#### [Task objective]
Give as output the line that contains "Instruction: Click the rightmost", followed by every remaining line of the entries, unchanged and with nothing added.

#### [Input]
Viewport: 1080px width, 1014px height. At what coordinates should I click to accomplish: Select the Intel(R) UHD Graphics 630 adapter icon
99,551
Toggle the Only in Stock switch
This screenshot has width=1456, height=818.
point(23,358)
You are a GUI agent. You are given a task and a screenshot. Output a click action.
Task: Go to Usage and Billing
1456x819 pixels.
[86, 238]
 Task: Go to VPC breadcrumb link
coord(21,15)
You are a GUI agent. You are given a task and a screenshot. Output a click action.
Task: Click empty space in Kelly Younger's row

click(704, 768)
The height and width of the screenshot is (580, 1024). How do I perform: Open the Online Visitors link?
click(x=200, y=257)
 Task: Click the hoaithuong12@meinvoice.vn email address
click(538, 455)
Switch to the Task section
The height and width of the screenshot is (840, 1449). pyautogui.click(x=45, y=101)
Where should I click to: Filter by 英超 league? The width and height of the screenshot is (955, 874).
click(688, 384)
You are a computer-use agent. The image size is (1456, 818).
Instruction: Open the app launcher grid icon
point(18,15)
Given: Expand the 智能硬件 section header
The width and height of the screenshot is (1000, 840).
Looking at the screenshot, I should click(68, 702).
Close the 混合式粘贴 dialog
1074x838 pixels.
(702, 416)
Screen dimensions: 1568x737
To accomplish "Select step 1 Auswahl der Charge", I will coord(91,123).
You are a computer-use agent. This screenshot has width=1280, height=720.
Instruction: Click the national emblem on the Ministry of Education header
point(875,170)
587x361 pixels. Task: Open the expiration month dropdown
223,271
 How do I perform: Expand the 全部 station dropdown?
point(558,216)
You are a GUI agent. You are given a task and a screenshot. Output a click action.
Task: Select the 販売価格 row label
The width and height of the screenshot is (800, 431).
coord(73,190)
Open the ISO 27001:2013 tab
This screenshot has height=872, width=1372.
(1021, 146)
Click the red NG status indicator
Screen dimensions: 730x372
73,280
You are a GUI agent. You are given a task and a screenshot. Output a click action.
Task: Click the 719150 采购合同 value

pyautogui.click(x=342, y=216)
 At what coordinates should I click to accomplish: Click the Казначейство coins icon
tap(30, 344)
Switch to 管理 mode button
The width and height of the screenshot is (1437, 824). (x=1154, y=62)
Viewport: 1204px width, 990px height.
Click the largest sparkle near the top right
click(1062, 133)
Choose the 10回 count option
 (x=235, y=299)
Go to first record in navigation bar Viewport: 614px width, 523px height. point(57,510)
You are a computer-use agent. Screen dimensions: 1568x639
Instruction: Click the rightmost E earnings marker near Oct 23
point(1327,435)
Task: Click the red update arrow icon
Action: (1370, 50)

#### [Task response]
Instruction: Click the rightmost E earnings marker near Oct 23
point(1327,435)
Task: Click the red update arrow icon
Action: (1370, 50)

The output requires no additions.